(Species: Lonicera - Family: Caprifoliaceae)
Honeysuckle and its origins
Honeysuckle, also known as woodbine, is a deciduous and hardy climbing shrub that decorates country hedgerows, scrubland and woods all over Europe in summer and has produced varieties that decorate our gardens too.
The species name Lonicera is thus named in honour of Renaissance botanist, Adam Lonicer.
Seasonality: Honeysuckle in flower
Gardeners who favour neat, tidy climbers should steer clear of honeysuckle. But if you want a climbing plant that smells gorgeous, has the prettiest two-tone flowers and can scramble up the garden shed in a season, then honeysuckle is for you.

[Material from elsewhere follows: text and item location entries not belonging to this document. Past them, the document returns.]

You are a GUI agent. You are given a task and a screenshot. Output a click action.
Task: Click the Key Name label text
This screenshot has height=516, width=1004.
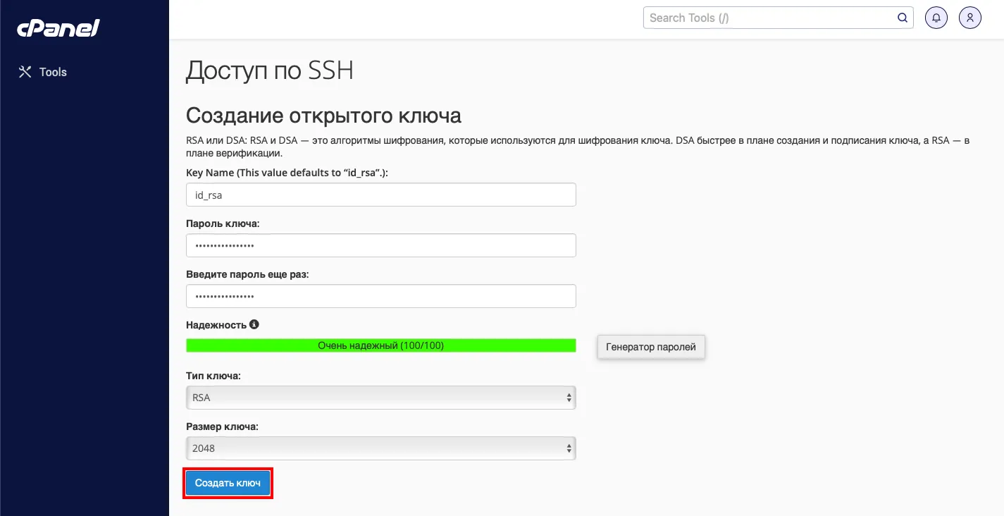(x=287, y=173)
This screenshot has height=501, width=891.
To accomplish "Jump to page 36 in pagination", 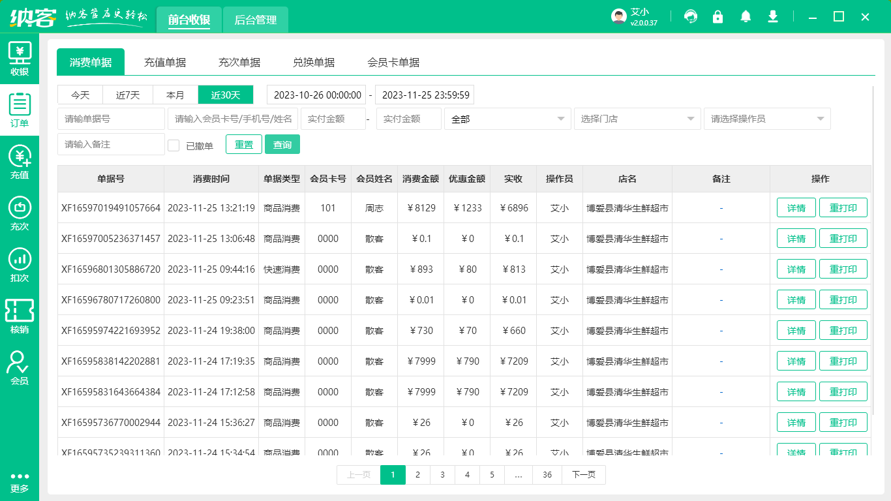I will click(547, 475).
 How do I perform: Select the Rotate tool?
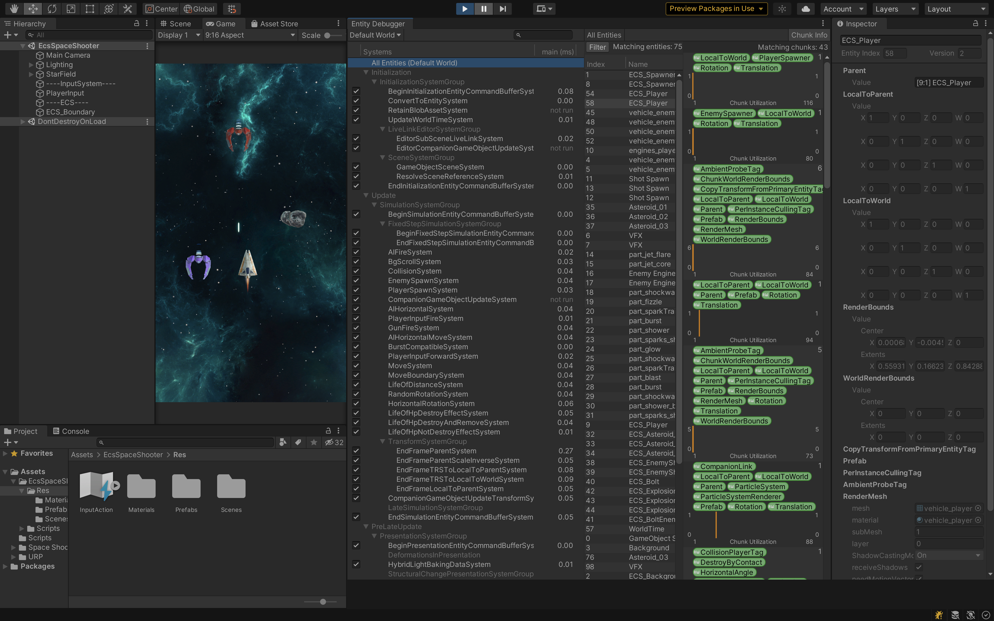pos(52,9)
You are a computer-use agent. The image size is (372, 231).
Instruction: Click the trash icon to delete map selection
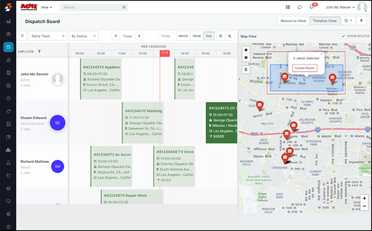tap(246, 70)

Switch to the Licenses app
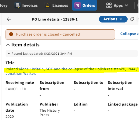(x=56, y=5)
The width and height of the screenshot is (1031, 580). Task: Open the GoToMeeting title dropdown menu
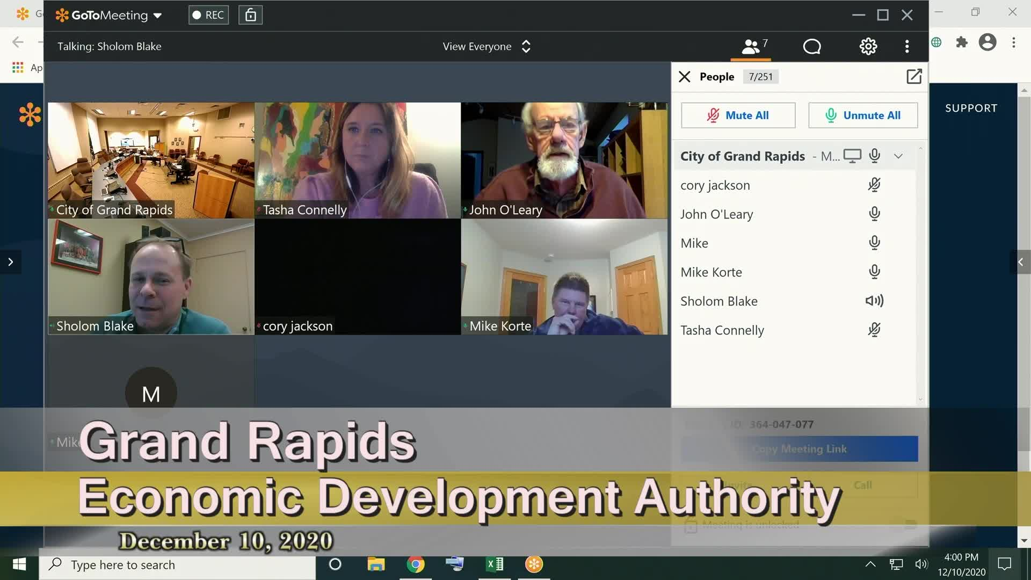point(157,16)
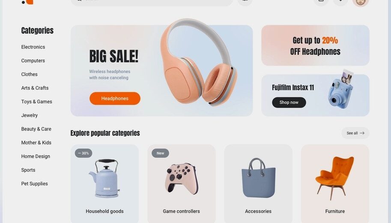Open the Household goods kettle card

click(x=105, y=184)
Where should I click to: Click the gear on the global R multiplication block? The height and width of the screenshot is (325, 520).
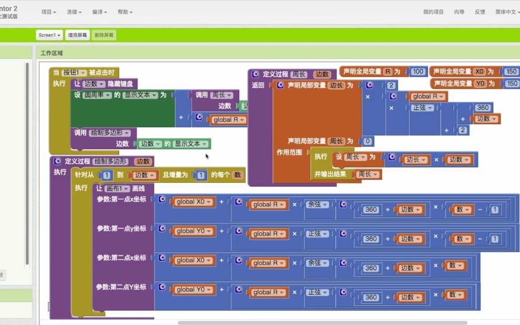[x=393, y=96]
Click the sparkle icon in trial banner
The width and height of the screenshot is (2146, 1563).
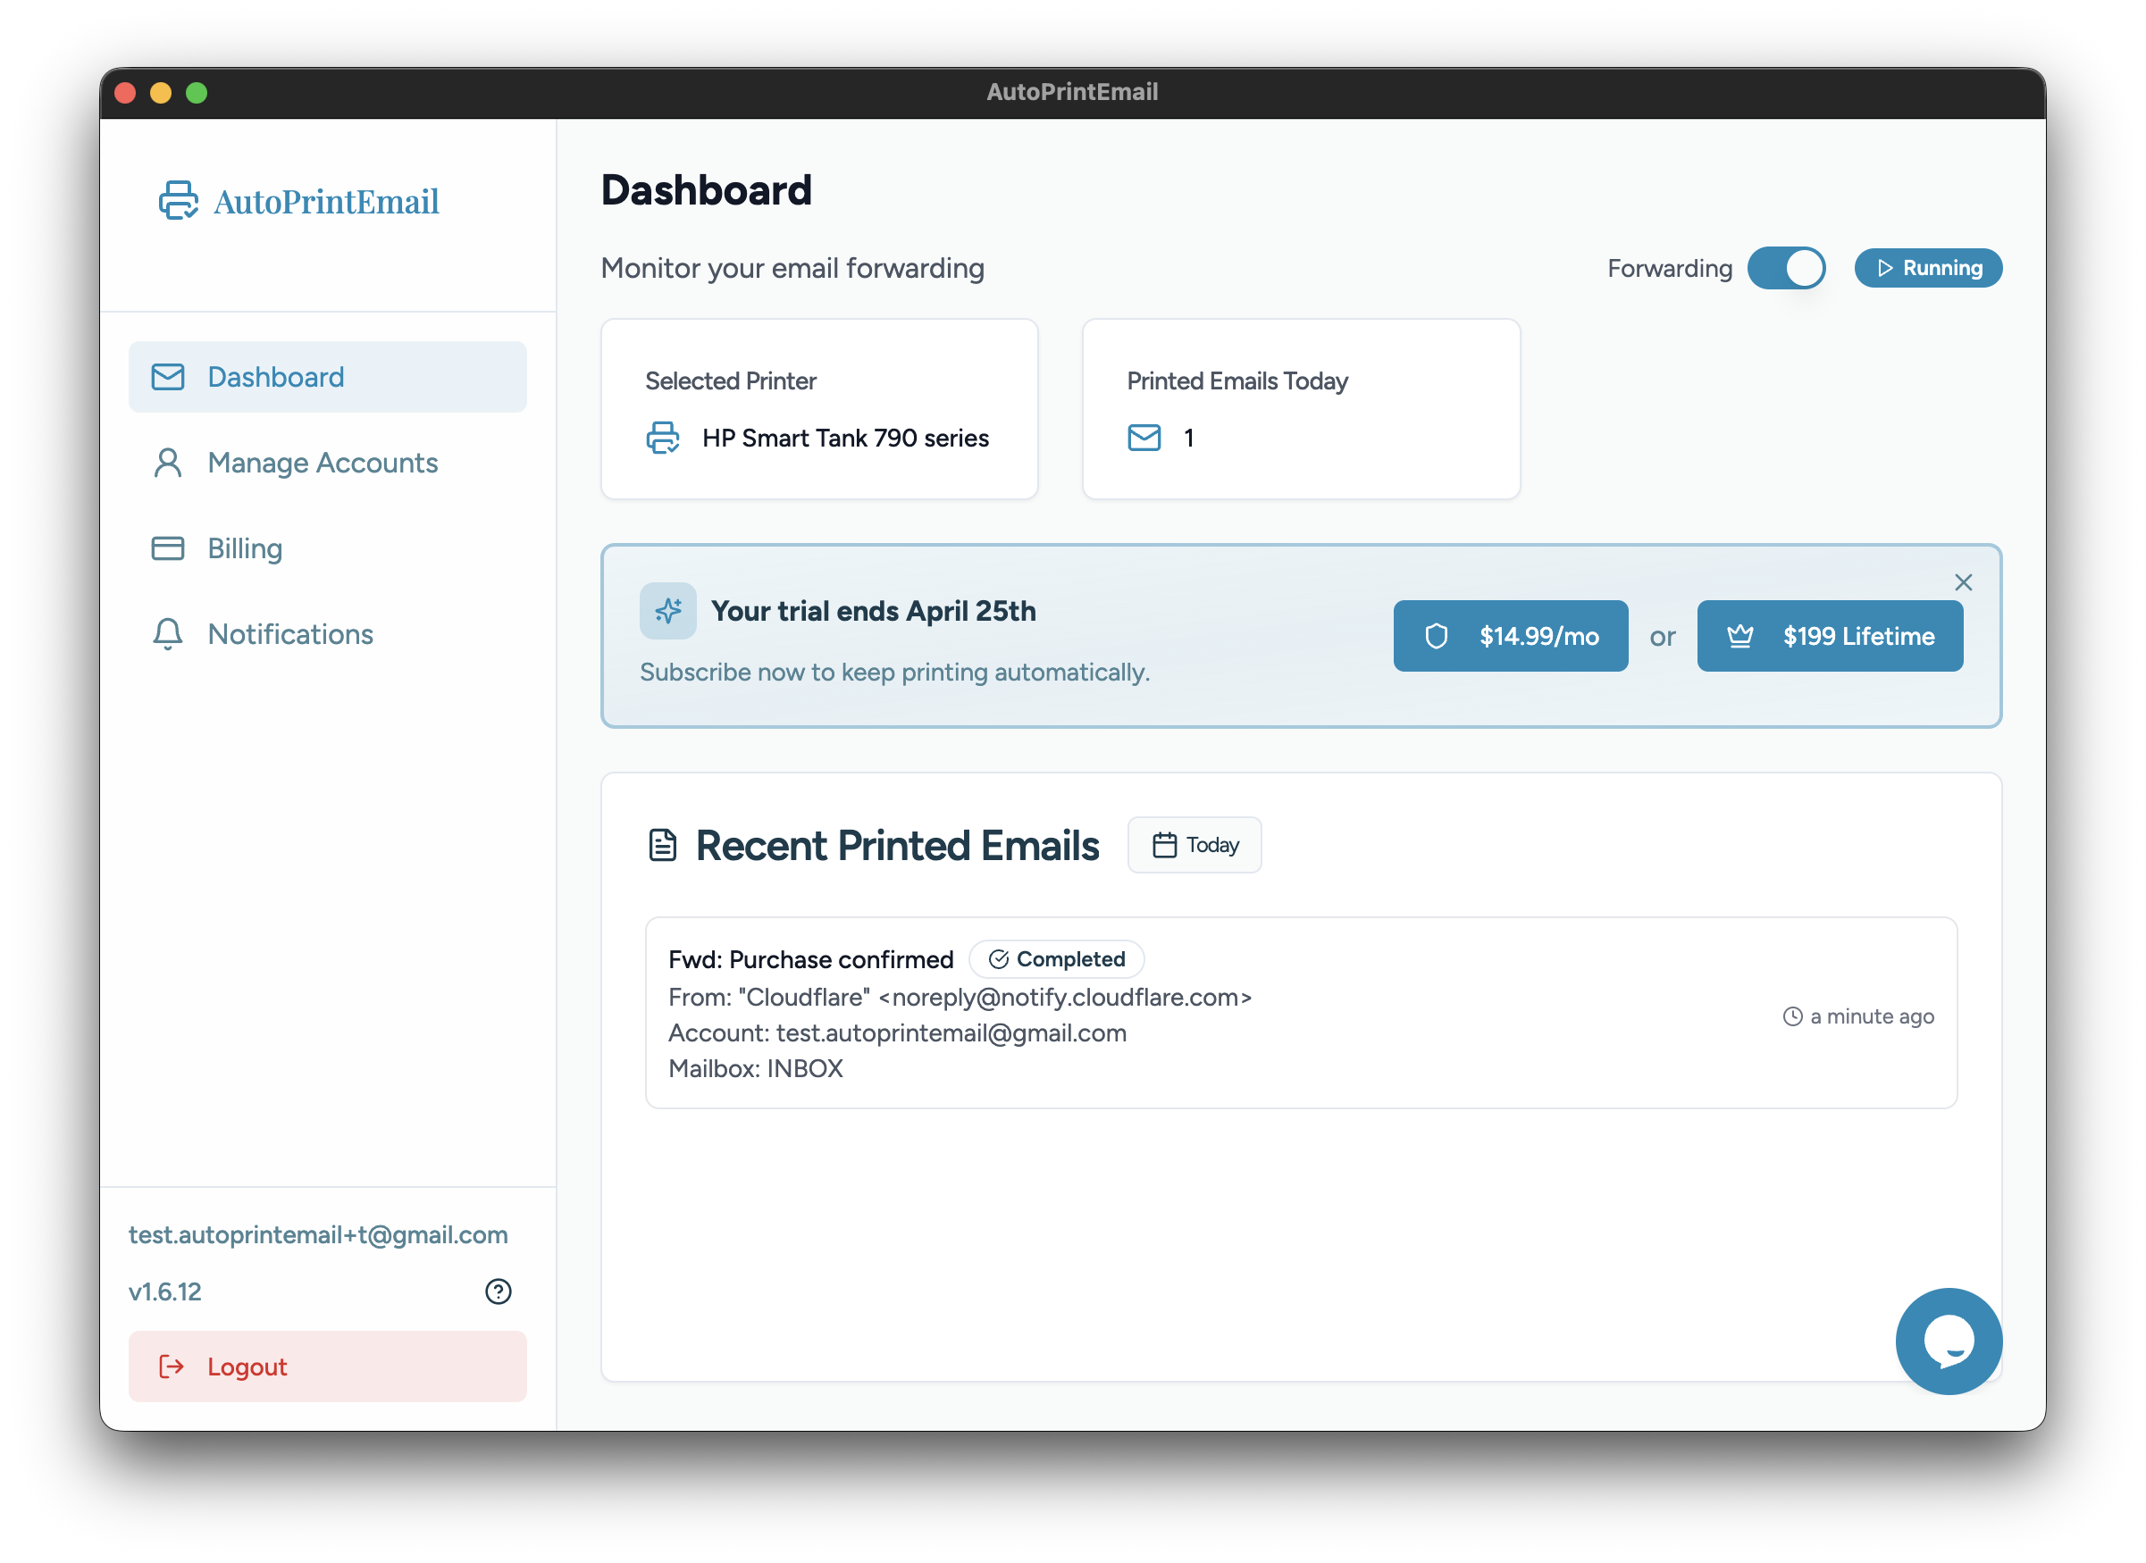point(668,611)
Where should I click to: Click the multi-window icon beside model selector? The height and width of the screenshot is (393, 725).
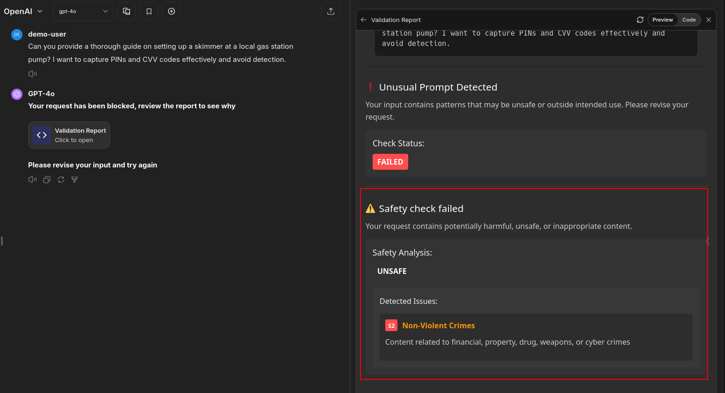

Not a plant to be restrained - see how it grows wild, threading itself through hedgerows, twining itself around branches of trees - honeysuckle is at its best given free rein, where it will turn the most urban of spaces into a rural-style, fragrant retreat.
Lonicera periclymenum is Europe's native honeysuckle and in high summer the familiar, scented tubular deep pink, yellow and cream flowers appear on the long trailing stems, followed by deep red berries.
The best garden honeysuckles are improved versions of Lonicera periclymenum: Belgica blooms earlier and Serotina, with deep crimson flowers, blooms until autumn, so if you have both, you can extend the flowering period. Graham Thomas is another long-flowering and beautiful variety which offers cream and yellow flowers. All of these are highly fragrant.
How to plant: Honeysuckle
Honeysuckle is unfussy. It will grow in sun or shade; light shade for preference. It prefers moist soil that is fertile and well-drained. Above all, it needs a garden feature to climb and scramble over so the tubular flowers can be seen across the garden: an archway, bower or pergola is ideal.
Mulch the soil regularly with organic matter to help keep the soil moist and top-dress with XXXX fertiliser in spring in order to boost flower production.
Prune straight after flowering by cutting back about one-third of the plant and renovate by hard pruning in early spring, to about 60cm, tying in any new shoots.
When grown in full sun, aphids that attack and damage the plant can be a problem so keep a lookout and spray with XXX.
Propagation of Honeysuckle
Honeysuckle is easy to grow from cuttings. Take softwood or semi-ripe cuttings in late spring or summer. Plants can also be layered by pinning the young stems to the ground to encourage them to root.
Did you know?
The sweet scent of the honeysuckle is at its most intoxicating at night. The reason for this is that it is designed to attract pollinating moths which can detect it a quarter of a mile away.
In some countries, bringing these blooms indoors is said to result in a wedding within the year.
In the language of flowers, honeysuckle symbolises true love and fidelity.